» **TASK REQUIREMENTS**
Scan the records and identify every line in which the string "will" occurs, then return those lines.

[Stored records]
----------

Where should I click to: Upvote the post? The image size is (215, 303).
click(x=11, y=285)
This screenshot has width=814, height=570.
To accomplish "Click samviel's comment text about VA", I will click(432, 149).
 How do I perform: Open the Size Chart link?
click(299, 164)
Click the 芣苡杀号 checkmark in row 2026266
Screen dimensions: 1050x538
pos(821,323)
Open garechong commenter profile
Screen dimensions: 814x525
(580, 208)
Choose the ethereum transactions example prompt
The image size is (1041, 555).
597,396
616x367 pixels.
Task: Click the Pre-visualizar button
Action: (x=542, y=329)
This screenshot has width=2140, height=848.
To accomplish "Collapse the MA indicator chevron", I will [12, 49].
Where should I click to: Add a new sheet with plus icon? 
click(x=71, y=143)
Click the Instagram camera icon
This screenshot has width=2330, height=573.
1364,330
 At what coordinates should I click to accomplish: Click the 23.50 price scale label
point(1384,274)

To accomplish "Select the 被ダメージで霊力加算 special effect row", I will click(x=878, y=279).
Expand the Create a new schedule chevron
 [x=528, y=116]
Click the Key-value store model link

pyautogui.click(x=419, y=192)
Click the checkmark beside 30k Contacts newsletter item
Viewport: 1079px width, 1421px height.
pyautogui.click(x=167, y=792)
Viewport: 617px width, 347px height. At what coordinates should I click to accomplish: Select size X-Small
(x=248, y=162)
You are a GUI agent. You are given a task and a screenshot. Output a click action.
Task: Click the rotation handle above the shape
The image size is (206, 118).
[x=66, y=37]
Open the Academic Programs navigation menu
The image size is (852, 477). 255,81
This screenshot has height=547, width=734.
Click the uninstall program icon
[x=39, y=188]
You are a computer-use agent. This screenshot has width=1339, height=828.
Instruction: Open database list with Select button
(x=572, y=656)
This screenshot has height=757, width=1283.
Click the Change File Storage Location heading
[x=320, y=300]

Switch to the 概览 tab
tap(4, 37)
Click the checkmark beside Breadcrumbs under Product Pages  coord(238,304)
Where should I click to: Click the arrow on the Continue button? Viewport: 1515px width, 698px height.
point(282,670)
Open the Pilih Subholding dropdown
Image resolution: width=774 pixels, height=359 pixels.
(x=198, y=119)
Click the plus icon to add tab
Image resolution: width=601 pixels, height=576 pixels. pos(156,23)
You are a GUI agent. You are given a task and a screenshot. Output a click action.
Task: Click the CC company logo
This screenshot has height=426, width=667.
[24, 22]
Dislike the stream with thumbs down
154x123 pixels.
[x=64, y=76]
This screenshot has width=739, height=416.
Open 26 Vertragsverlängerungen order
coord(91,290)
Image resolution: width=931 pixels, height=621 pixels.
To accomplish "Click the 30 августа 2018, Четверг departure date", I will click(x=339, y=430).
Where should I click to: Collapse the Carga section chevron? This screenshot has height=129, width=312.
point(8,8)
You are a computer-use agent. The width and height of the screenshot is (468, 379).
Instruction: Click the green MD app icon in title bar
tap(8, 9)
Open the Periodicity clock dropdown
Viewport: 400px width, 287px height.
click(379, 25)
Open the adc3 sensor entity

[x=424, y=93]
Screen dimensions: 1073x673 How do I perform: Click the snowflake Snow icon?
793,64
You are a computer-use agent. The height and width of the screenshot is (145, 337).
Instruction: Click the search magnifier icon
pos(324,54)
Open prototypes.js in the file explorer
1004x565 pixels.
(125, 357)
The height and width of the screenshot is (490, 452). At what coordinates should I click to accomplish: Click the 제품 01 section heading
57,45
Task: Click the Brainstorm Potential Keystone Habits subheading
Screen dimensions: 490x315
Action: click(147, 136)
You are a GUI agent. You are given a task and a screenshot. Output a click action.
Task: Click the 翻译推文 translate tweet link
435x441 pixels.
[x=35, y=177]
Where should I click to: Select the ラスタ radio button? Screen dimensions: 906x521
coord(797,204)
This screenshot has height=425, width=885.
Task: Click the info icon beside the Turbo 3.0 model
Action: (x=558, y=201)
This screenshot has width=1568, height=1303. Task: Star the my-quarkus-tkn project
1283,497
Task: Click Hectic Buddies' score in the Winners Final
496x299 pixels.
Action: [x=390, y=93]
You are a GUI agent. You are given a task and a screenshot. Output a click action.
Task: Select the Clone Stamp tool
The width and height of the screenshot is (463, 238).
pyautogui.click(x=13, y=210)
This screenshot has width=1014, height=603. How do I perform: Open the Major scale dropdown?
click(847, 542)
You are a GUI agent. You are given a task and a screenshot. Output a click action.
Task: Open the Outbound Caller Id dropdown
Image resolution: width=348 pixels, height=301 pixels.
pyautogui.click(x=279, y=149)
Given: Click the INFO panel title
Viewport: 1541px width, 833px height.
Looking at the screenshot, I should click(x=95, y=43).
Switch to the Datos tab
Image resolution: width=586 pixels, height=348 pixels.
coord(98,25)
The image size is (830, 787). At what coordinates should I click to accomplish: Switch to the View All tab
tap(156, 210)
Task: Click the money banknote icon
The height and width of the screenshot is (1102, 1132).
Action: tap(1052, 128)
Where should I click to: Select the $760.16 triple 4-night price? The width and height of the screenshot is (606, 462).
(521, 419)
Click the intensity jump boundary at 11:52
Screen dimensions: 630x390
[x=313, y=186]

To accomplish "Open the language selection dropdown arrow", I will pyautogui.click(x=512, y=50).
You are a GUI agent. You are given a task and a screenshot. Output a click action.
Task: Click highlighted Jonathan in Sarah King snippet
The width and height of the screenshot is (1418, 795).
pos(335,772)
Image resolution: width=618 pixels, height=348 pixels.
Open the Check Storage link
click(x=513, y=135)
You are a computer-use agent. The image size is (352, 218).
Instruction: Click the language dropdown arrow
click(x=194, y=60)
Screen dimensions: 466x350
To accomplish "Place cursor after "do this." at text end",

----------

» **ANSWER TO THIS EXERCISE**
To accomplish "Click samviel's comment text about VA", I will click(432, 149).
To accomplish "Collapse the MA indicator chevron", I will [12, 49].
To accomplish "Select the 被ダメージで霊力加算 special effect row", I will click(x=878, y=279).
To accomplish "Click the 30 августа 2018, Четверг departure date", I will click(x=339, y=430).
To accomplish "Open the language selection dropdown arrow", I will pyautogui.click(x=512, y=50).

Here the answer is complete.